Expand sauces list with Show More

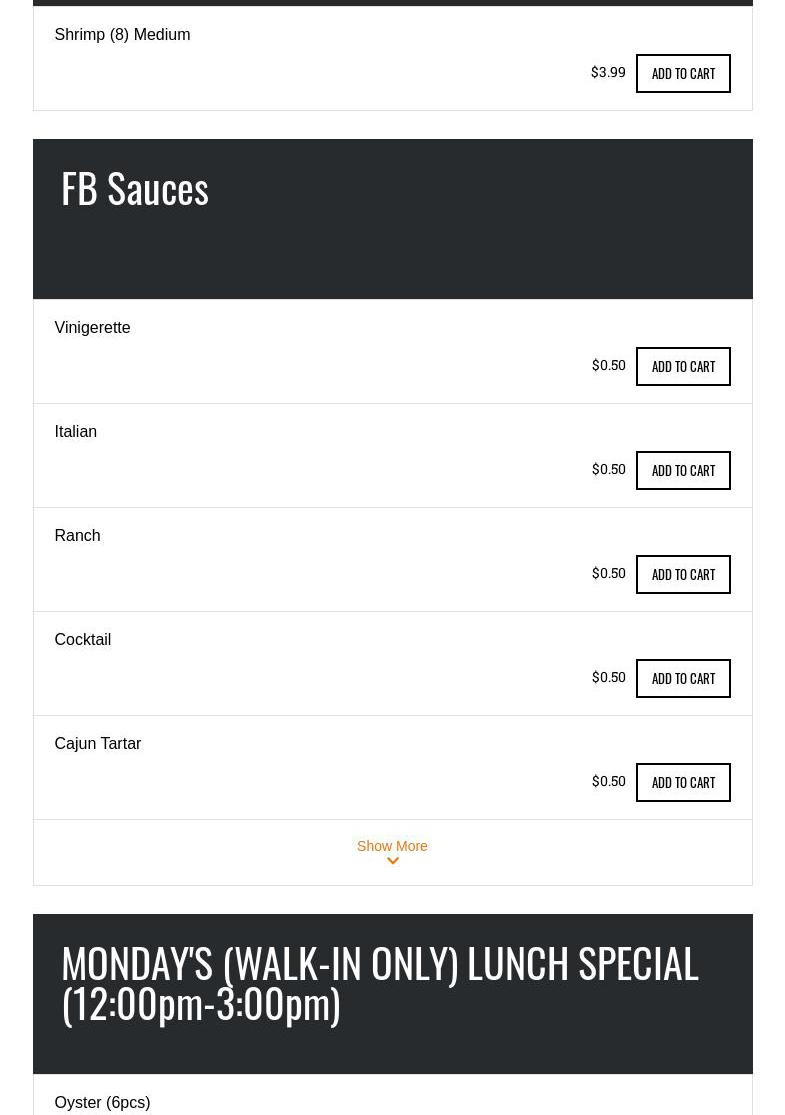392,846
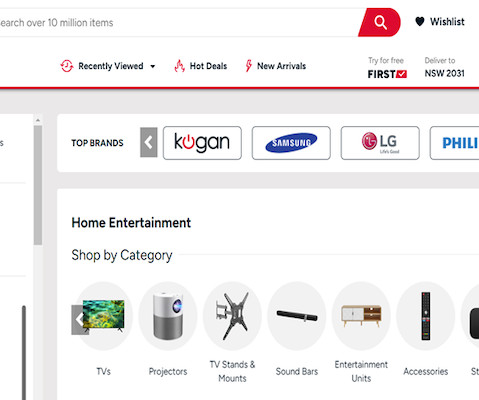Select the Philips brand logo
The width and height of the screenshot is (479, 400).
pos(454,143)
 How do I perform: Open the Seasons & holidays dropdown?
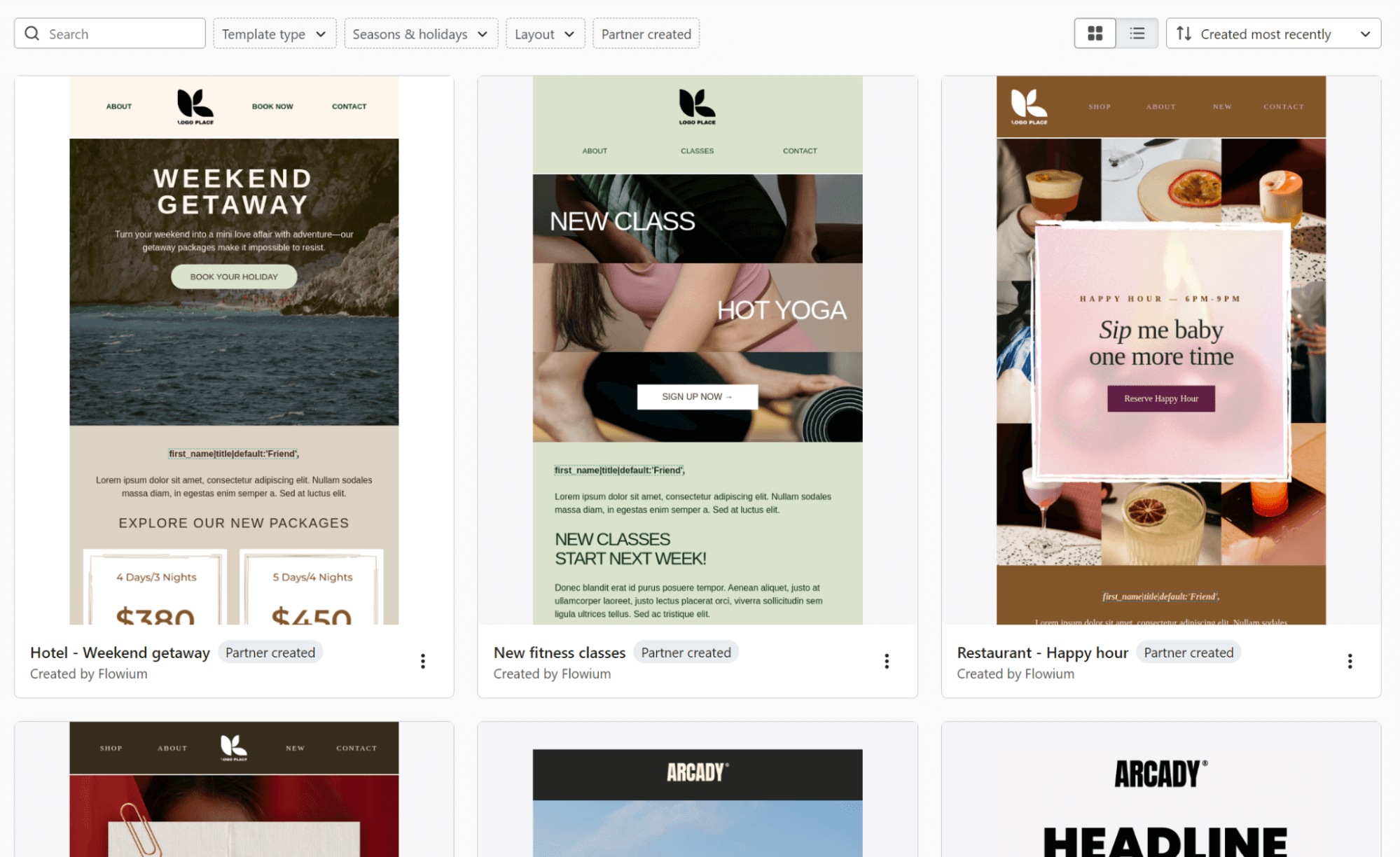421,33

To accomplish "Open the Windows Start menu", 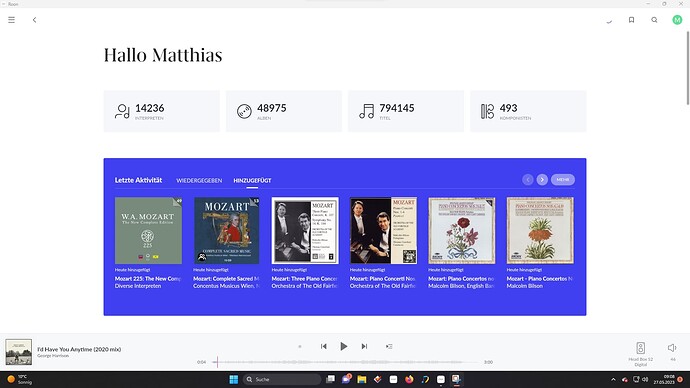I will coord(234,379).
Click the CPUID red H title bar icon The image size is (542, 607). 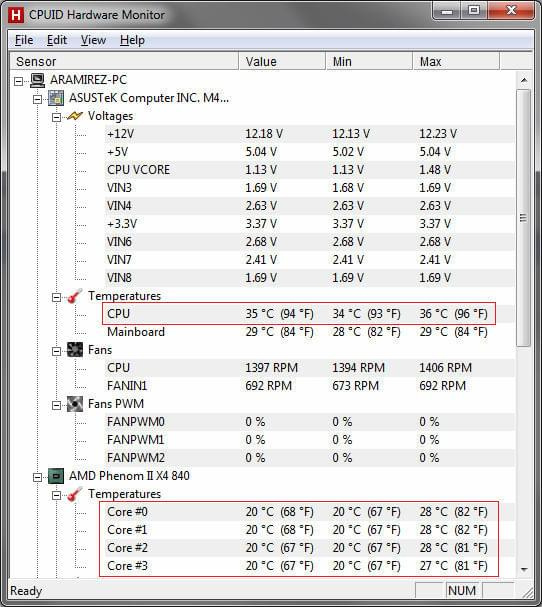pyautogui.click(x=16, y=15)
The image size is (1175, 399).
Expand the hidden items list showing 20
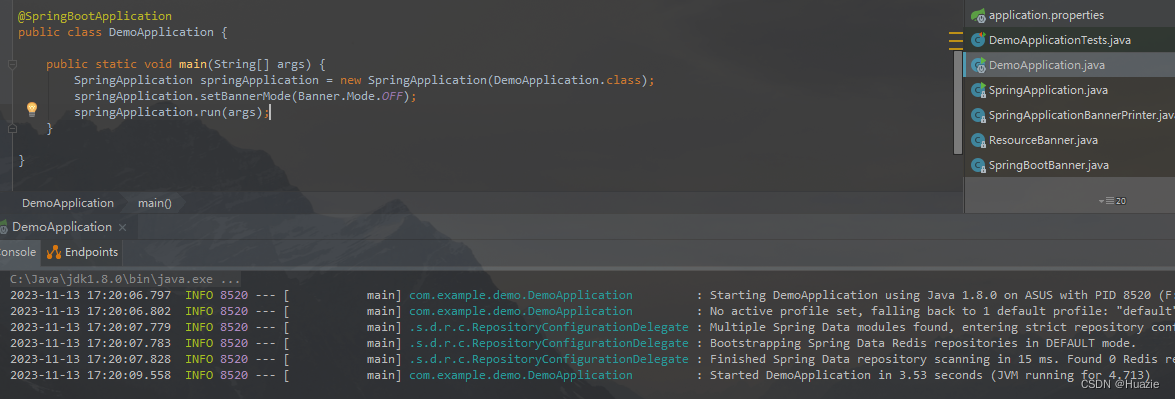click(x=1113, y=201)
☆ ☆ ☆ ☆ ☆
Repeat the records starting at the line containing "The image size is (1175, 399)." and ending at the end of the records, leaving out the pictures.

The image size is (1175, 399).
Expand the hidden items list showing 20
click(x=1113, y=201)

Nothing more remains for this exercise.